Questions to answer |
a) Can you condense the paragraph beginning "Fitness experts for a long time" in the fitness-age text below into a short bulleted list that keeps its main facts?
b) Could you carry on the fitness-age text below, picking up right after its list of five measurements?

Source extract |
⟨

Fitness experts for a long time have known that one of the best ways to measure fitness is to measure an athlete’s peak oxygen intake.  To do that they run that athlete to their maximum exertion and then measure their VO2 max, or how effectively the body is delivering oxygen to the cells.  In many big clinical studies, this has proved to be a pretty good predictor of how long a person may be expected to live.  Well, not too many of us have access to the apparatus to measure our peak oxygen intake, so these Norwegian researchers found a reasonable alternative for estimating how old a person’s health is using some measures that we all can record.

First, the researchers measured the real peak oxygen intake of nearly 5,000 people whose ages ranged from 20 years old to 90.  They also took a lot of other measurements and ultimately found that five really basic measurements do a very reliable job of predicting the fitness that peak oxygen intake measured.  The five include:

  • gender
  • calendar age
  • waist measurement
  • resting pulse; and
  • frequency and intensity of regular exercise.

⟩

Exercise data |
⟨

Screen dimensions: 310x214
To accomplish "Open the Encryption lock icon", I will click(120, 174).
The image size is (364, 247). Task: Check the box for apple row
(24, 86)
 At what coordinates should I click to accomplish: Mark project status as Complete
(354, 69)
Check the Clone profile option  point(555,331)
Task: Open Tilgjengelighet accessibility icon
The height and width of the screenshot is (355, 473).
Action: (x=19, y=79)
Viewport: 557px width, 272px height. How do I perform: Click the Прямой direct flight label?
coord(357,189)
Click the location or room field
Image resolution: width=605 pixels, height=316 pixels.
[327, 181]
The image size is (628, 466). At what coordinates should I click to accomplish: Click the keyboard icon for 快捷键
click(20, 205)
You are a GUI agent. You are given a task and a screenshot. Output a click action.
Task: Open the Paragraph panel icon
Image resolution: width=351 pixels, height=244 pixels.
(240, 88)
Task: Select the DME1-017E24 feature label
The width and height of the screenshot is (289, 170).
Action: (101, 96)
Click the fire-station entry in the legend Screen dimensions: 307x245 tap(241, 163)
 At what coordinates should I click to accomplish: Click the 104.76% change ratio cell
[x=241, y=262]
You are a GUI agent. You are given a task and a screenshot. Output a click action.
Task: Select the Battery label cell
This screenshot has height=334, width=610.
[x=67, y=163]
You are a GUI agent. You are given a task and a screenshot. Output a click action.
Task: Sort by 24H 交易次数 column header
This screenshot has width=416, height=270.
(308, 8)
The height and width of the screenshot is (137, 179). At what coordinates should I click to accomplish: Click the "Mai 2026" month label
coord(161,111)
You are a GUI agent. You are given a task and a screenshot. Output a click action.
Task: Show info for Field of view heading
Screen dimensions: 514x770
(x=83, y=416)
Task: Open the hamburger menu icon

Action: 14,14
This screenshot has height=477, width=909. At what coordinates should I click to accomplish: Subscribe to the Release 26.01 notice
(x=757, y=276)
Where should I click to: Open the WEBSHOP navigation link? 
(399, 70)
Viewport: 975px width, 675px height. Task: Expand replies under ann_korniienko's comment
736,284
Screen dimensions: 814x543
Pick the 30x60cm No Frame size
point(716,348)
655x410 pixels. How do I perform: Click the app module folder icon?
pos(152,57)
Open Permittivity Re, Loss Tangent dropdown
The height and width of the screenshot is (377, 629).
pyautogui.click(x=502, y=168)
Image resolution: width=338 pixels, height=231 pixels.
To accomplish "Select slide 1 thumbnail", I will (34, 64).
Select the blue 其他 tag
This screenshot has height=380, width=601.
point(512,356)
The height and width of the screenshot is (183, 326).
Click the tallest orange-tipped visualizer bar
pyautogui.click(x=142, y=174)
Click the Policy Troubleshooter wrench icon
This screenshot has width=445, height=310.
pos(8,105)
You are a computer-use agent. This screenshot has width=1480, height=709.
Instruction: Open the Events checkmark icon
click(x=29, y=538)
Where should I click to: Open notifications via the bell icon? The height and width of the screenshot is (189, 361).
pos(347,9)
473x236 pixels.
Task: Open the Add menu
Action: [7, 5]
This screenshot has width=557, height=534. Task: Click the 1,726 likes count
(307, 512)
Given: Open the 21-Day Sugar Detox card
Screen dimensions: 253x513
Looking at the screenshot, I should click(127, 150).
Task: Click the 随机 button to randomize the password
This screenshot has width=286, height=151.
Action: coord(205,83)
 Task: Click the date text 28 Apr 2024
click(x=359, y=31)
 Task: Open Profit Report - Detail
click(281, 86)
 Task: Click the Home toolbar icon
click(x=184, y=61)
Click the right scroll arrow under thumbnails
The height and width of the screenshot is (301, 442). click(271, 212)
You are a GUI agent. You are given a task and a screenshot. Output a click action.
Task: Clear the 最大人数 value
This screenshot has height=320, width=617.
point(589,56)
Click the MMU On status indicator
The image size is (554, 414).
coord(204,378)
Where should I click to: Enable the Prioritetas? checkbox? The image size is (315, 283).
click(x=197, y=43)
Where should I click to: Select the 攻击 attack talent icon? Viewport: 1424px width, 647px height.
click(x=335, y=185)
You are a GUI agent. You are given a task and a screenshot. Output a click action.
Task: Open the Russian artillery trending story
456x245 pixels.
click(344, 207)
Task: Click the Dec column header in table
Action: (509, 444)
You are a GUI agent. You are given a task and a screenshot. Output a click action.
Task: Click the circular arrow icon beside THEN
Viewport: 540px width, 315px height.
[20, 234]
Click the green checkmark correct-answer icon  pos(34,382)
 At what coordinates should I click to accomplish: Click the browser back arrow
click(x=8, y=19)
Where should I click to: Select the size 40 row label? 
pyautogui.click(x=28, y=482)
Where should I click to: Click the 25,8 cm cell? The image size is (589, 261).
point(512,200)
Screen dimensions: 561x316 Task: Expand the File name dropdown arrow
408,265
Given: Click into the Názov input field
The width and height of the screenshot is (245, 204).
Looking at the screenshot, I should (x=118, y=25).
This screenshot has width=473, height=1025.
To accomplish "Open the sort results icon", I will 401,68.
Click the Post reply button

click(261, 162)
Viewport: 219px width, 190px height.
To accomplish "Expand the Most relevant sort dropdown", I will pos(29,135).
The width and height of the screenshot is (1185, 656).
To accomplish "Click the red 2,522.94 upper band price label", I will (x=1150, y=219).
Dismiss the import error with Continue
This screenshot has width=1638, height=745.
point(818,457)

⟩

Expected responses |
a)
- Peak oxygen intake (VO2 max) has long been seen as one of the best measures of fitness.
- It is measured by pushing an athlete to maximum exertion and checking how effectively the body delivers oxygen to the cells.
- Large clinical studies show it is a fairly good predictor of life expectancy.
- Because few people can use the equipment, Norwegian researchers found an alternative for estimating how old a person's health is, based on measures anyone can record.

b)
For that last item, they have a brief check list for you to approximate the rigor of your weekly fitness routine, and for resting pulse, just find a quiet place and count your pulse for 30 seconds and then multiply times two.  To let their algorithm tell you what your or your older loved one’s fitness age is, just go to http://www.ntnu.edu/cerg/vo2max and plug in the numbers.

No one can control their gender or their birthdays, but the exercise part and the waistline part are controllable.  So, this is a way not only to find your “real age,” but also to take years off that number.  Good luck on that and Happy Birthdays.